BioMarin is a biopharmaceutical company that focuses on serious rare diseases, which means that the company's portfolio and pipeline have more orphans than a Charles Dickens collection. Treatments for rare diseases are often called "orphan drugs," and, in addition to potentially helping patients, this is a growing business for BioMarin. Its year-over-year net loss in the third quarter shrank from $17.7 million to $5.4 million. Revenue also grew 13% to reach $128.1 million.
Let's take a closer look at what BioMarin needs to do to maintain its positive momentum.
BioMarin has four treatments available on the market, and the combined improved earnings, year-over-year, is what drove up overall revenues for the quarter.

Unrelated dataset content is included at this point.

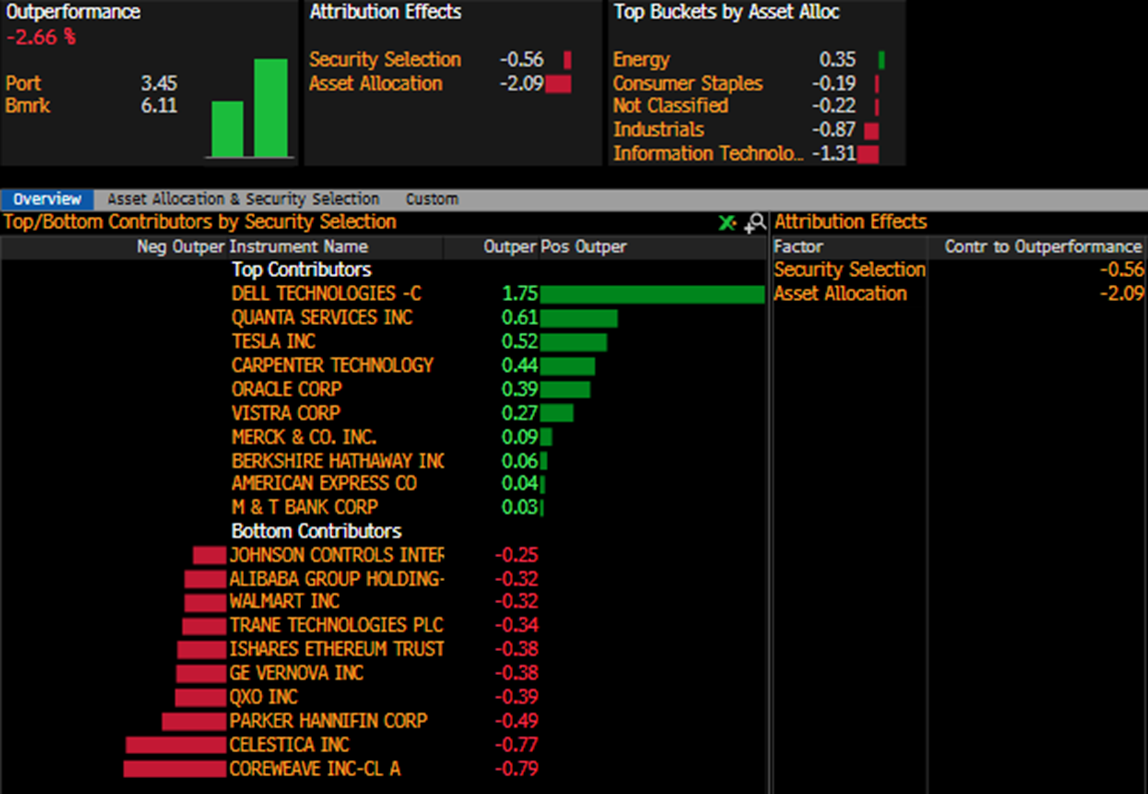Screen dimensions: 1148x794
Task: Select the Energy bucket in Asset Alloc
Action: [641, 59]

Naglazyme is the biggest seller, reporting $62.5 million in revenue in the third quarter, an increase of 12%. Naglazyme treats mucopolysaccharidosis VI (MPS VI), a potentially fatal genetic deficiency of a lysosomal enzyme. MPS VI is estimated to occur in between 1 in 250,000 and 1 in 600,000 births.
Kuvan -- a treatment for the genetic metabolic disorder phenylketonuria, or PKU -- rose 19% to $36.4 million. PKU results in dangerously high levels of the amino acid phenylalanine and can lead to devastating neurological impairments. It's estimated that there are 14,500 people in the U.S. with PKU.

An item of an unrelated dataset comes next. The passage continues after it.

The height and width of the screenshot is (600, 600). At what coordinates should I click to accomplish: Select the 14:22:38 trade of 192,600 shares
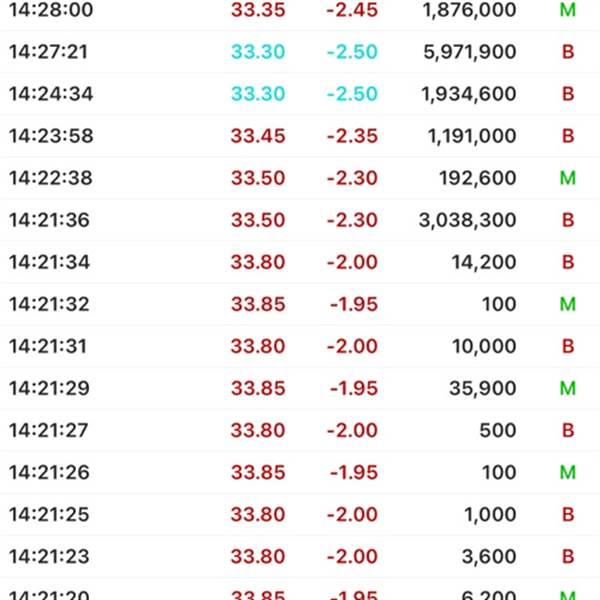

BioMarin manufactures the orphan drug Aldurazyme but leaves the domestic and international commercialization to Genzyme, a Sanofi (NASDAQ:SNY) subsidiary. Aldurazyme treats MPS I, a potentially fatal enzyme disorder. The drug had net profits for BioMarin totaling $23.8 million, up 3.5% on the year.
Trailing behind in fourth place is Firdapse with $3.6 million, an increase of 2.9%. Firdapse treats Lambert-Eaton myasthenic syndrome, or LEMS, a rare autoimmune disease that frequently presents with a second condition, such as cancer. Firdapse is available in the EU but is still going through the approval process in the United States.

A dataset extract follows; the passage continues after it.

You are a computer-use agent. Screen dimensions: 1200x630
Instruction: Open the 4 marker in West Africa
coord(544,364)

Although the patient populations for these drugs are small, BioMarin has the benefit of having the only treatments currently available. Revenues would be damaged by a competitor bringing out a drug that at least matches, if not exceeds, the efficacy of BioMarin's products.
It's mostly quiet on the competition front. Zacharon Pharmaceuticals is a development partner with Pfizer (NYSE:PFE) for the creation of MPS I, II, and III treatments, potentially creating a competitor for Adurazyme. But that project hasn't yet produced a clinical candidate.
An increasing number of big pharma companies are moving into orphan territory, but the ultra-orphan status of many of the conditions that BioMarin covers may keep the big boys away for the most part.
BioMarin's pipeline isn't enormous, but it has a couple of strong contenders moving toward late stages.
One of the most anticipated is the GALNS drug for MPS IVA. Phase 3 trial results were reported today, and the successful results from this study sent the stock soaring.
Following close behind on the advancement trail is the PKU treatment PEG-PAL. There will be an end of phase 2 meeting with the FDA in the first quarter of next year, and phase 3 should start in the second quarter.
After today's share price surge, BioMarin is trading at about 60% above its 52-week low and is up nearly 40% year to date. The company has a solid set of products on the market that are showing at least modest revenue increases. The GALNS trial result was a major catalyst today, but investors still need to keep an eye on BioMarin's sales and progress in commercializing the drugs in its pipeline.